Ben, Your response is spot on. Taking your good advice and moving the station onward.

The Station - by Robert Hastings
by: Ben, KY

A reminder that the joy of life is the journey and not the destination.

Tucked away in our subconscious minds is an idyllic vision. We see ourselves on a long, long trip that almost spans the continent.

We’re traveling by passenger train, and out the windows, we drink in the passing scene of cars on nearby highways, of children waving at a crossing, of cattle grazing on a distant hillside, of smoke pouring from a power plant, of row upon row of corn and wheat, of flatlands and valleys, of mountains and rolling hills, of biting winter and blazing summer and cavorting spring and docile fall.

But uppermost in our minds is the final destination. On a certain day at a certain hour, we will pull into the station. There will be bands playing, and flags waving. And once we get there so many wonderful dreams will come true. So many wishes will be fulfilled and so many pieces of our lives finally will be neatly fitted together like a completed jigsaw puzzle.

How restlessly we pace the aisles, damning the minutes for loitering … waiting, waiting, waiting, for the station.

However, sooner or later we must realize there is no one station, no one place to arrive at once and for all. The true joy of life is the trip. The station is only a dream. It constantly outdistances us.

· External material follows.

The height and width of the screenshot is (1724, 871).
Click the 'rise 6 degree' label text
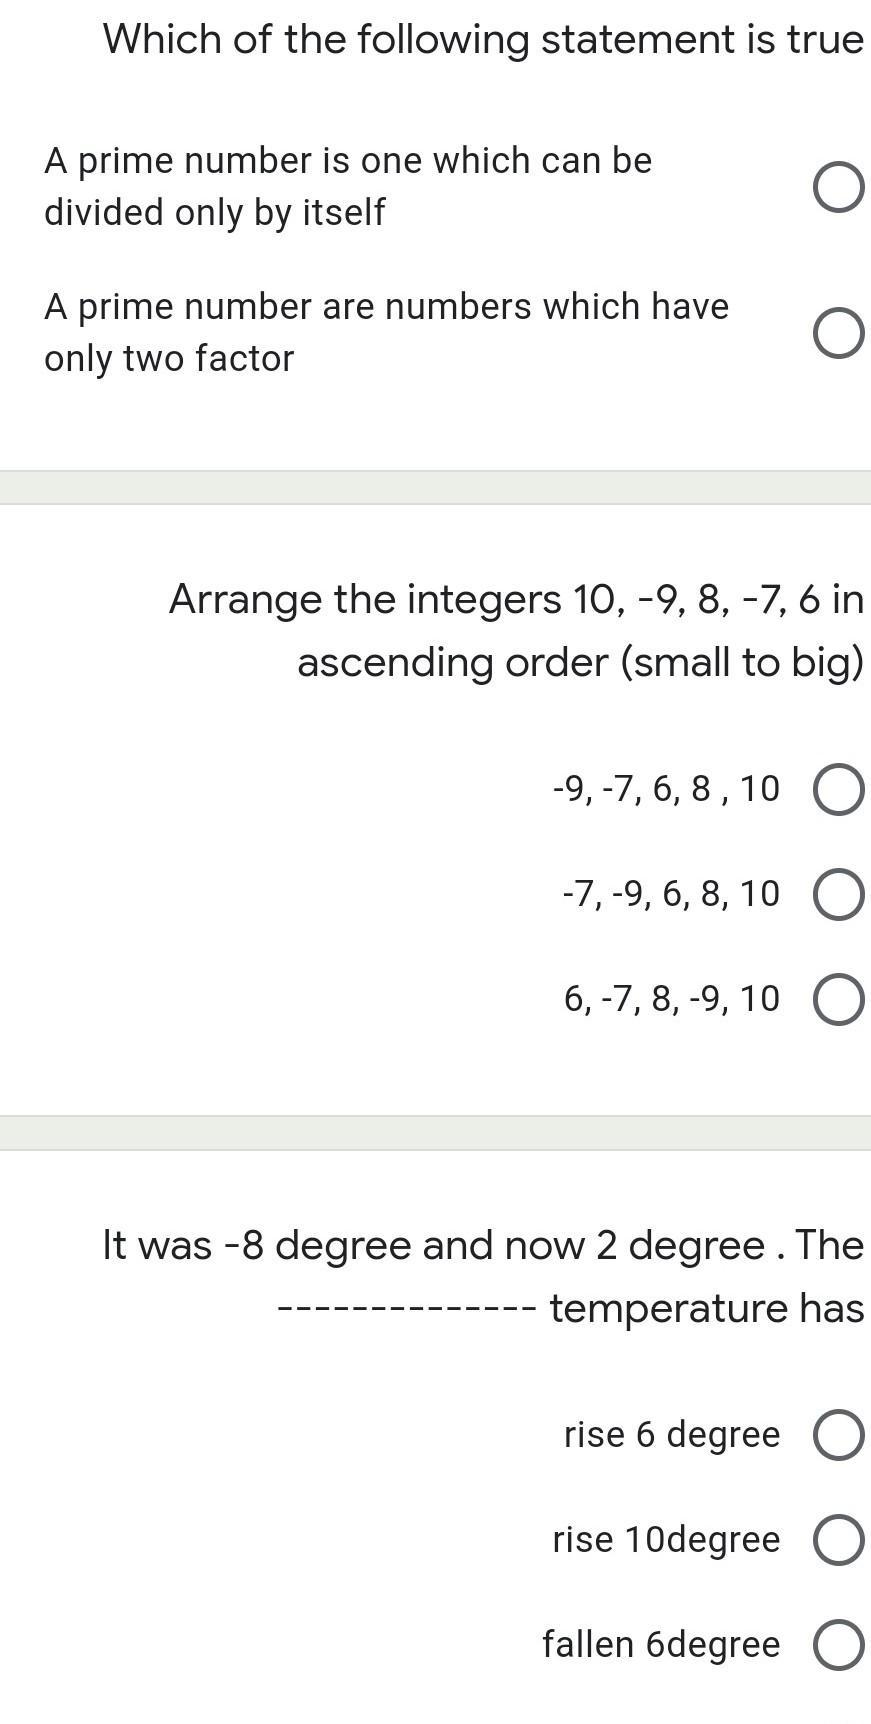pyautogui.click(x=671, y=1434)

"When we reach the station that will be it!" we cry. Translated it means, "When I’m 18, that will be it! When I buy a new 450 SL Mercedes Benz, that will be it! When I put the last kid through college, that will be it! When I have paid off the mortgage, that will be it! When I win a promotion, that will be it! When I reach the age of retirement, that will be it! I shall live happily ever after!"

Unfortunately, once we get it, then it disappears. The station somehow hides itself at the end of an endless track.

"Relish the moment" is a good motto, especially when coupled with Psalm 118:24: "This is the day which the Lord hath made; we will rejoice and be glad in it." It isn’t the burdens of today that drive men mad. Rather, it is regret over yesterday or fear of tomorrow. Regret and fear are twin thieves who would rob us of today.

So, stop pacing the aisles and counting the miles. Instead, climb more mountains, eat more ice cream, go barefoot oftener, swim more rivers, watch more sunsets, laugh more, and cry less. Life must be lived as we go along. The station will come soon enough.

This has been my go-to piece many times. I hope you enjoy it also.